This specification defines <dfn>Isolated Contexts</dfn>, which are environments
that meet a minimum standard of integrity and isolation, and provide a means of
auditing web content for the purpose of trustworthiness attestation, and
isolate this content from the rest of the user's browsing data.

While this specification focuses on user-agent provided capabilities, Isolated
Contexts could be beneficial for any web page functionality whose threat model
isn't satisfied by the web's security model. For example, the threat model of
some end-to-end encrypted chat applications includes server compromise, which
is not protected against by the web today. The auditability and attestation
enabled by Isolated Contexts could allow these applications to have confidence
in the integrity and providence of the code they are running.
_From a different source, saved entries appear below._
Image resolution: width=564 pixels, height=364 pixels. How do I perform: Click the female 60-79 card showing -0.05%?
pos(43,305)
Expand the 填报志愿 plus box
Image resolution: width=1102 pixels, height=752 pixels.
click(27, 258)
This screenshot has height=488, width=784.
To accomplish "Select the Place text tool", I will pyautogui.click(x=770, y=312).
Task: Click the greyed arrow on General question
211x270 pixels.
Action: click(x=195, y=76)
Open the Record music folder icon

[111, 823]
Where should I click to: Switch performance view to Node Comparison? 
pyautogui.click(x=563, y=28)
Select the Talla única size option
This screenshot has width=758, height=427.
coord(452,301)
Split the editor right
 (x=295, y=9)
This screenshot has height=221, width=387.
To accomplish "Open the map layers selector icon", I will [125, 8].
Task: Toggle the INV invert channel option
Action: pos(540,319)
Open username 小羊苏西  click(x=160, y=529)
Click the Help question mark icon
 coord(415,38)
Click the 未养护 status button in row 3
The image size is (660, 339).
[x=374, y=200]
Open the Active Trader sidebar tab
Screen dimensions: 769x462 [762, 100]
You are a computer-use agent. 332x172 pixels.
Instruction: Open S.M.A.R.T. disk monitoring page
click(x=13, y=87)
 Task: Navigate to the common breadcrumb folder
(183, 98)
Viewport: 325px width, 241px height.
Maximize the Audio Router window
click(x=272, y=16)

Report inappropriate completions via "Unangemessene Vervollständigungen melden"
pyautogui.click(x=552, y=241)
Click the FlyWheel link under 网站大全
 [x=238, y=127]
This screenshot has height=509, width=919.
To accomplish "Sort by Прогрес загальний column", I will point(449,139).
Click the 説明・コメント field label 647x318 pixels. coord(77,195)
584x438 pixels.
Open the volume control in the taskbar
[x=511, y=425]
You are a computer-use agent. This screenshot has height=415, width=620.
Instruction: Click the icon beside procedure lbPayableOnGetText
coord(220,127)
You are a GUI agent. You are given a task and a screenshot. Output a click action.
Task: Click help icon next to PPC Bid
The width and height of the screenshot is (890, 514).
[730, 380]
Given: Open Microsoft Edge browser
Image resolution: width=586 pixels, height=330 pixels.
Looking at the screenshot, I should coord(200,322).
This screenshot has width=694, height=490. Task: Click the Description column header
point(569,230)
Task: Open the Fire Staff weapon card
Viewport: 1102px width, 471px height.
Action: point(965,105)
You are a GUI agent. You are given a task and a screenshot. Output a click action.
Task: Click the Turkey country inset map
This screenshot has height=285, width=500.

# Isolated Contexts # {#isolated-context-info}

[=Isolated Contexts=] are defined through a series of [[#monkey]] to existing
specifications.

Integrity is verified through a combination of strict [[CSP]], which ensures
cross-origin executable content cannot be loaded, and an integrity verification
algorithm, which is an abstract mechanism to validate content loaded within a
page. This specification does not mandate a specific validation approach, it
only defines how one would be used to determine if an environment is an
Isolated Context.


## Which APIs should require an Isolated Context? ## {#which-apis}

As few as possible. Any API that can only be exposed to Isolated Contexts very
likely violates at least one
<a href="https://w3ctag.github.io/design-principles/#basic-principles">
design principle</a> of the web, most commonly that
<a href="https://w3ctag.github.io/design-principles/#safe-to-browse">
it should be safe to visit a web page</a>. Before requiring an Isolated Context
to use an API, consider the following questions:

1.  Is a new Web Platform API the only way to address the problems this API is
    trying to solve? Web Extensions and native applications have their place.
1.  If a capability cannot be communicated clearly to users, is there another
    way to solve the problem that would be more understandable to users, and
    allow them to make informed decisions about what content can access it?
1.  Can the scope of the API be reduced such that it no longer poses an
    unacceptable risk if exposed to an average web page?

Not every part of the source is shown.